Les premiers signaux apparaissent en 2 à 4 semaines : nouvelles pages indexées, élargissement des requêtes, remontées de position. Les clics suivent plus tard, généralement entre 3 et 6 mois, parce qu'il faut atteindre la première page pour être cliqué. Trois semaines après notre bascule, nos impressions avaient doublé (+107 %) alors que nos clics ne progressaient que de 25 %, en restant faibles en valeur absolue.

Pourquoi ma position moyenne baisse-t-elle après une refonte ?

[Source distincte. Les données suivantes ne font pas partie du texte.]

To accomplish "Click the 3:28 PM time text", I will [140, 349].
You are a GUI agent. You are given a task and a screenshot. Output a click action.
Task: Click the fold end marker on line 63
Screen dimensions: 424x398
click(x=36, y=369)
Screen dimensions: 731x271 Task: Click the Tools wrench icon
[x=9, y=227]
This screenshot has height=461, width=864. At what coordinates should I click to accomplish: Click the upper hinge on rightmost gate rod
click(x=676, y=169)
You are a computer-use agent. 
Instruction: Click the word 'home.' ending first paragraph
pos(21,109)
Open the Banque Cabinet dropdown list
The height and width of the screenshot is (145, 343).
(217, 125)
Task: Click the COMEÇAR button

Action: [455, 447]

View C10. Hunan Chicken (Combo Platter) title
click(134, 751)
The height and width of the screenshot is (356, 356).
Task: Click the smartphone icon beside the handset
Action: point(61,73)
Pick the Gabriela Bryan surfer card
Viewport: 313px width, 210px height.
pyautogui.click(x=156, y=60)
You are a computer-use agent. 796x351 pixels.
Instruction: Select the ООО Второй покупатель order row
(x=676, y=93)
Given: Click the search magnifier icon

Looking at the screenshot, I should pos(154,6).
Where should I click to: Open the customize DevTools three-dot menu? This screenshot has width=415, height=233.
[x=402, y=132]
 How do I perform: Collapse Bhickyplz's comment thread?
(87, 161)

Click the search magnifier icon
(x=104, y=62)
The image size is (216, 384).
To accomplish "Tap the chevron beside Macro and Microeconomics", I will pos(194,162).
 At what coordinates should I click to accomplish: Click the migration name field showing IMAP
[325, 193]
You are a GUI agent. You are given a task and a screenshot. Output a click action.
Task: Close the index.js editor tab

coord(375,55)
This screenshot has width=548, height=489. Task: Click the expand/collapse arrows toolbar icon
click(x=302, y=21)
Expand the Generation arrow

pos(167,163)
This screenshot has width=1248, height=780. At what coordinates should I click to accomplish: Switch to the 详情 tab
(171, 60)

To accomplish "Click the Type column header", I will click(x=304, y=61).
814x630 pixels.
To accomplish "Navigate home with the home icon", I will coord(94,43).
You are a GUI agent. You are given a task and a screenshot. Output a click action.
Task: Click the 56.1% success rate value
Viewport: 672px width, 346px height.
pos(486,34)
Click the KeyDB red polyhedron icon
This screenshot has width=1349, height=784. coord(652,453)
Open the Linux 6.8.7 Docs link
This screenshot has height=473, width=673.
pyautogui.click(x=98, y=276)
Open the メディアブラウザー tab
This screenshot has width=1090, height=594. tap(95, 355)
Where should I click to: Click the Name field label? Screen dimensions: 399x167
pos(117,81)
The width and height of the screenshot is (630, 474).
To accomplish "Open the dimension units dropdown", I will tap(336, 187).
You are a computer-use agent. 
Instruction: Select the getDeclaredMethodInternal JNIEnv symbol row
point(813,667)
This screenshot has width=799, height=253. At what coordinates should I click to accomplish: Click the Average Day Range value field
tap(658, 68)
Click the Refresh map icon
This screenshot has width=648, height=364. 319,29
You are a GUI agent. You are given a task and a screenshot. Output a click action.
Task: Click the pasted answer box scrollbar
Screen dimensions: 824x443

C'est souvent un bon signe mal interprété. Quand de nouvelles pages sont indexées, elles se positionnent d'abord en page 4 ou 5 sur de nouvelles requêtes, ce qui tire la moyenne vers le bas. Le test qui tranche : regardez les impressions en même temps. Si elles montent pendant que la position baisse, vous élargissez votre surface. Si elles baissent aussi, là il y a un problème.

Faut-il passer de WordPress à Next.js ?

Pas systématiquement. WordPress reste le bon choix si vous modifiez vos contenus souvent ou vendez avec WooCommerce. Next.js prend l'avantage quand la performance et la maîtrise technique priment, et qu'un développeur intervient pour les évolutions. Nous avons choisi Next.js pour notre site parce que nous le codons nous-mêmes, ce qui n'est pas le cas de la plupart de nos clients.

Une refonte améliore-t-elle la vitesse du site ?

Elle le permet, elle ne le garantit pas. Après notre migration, notre score PageSpeed mobile est de 98 sur 100, avec un LCP de 2,3 secondes et un décalage de mise en page nul. Ce résultat vient d'un choix technique, l'export statique, pas de la refonte en elle-même : on peut parfaitement refaire un site et le rendre plus lent.

Comment mesurer si une refonte a réussi ?

Quatre indicateurs, dans cet ordre : absence d'erreurs d'exploration et de pages perdues, nombre de requêtes sur lesquelles le site apparaît, impressions totales, puis positions et clics. Les deux premiers se lisent en quelques semaines, les deux derniers demandent plusieurs mois. Juger une refonte sur les clics au bout d'un mois n'a aucun sens.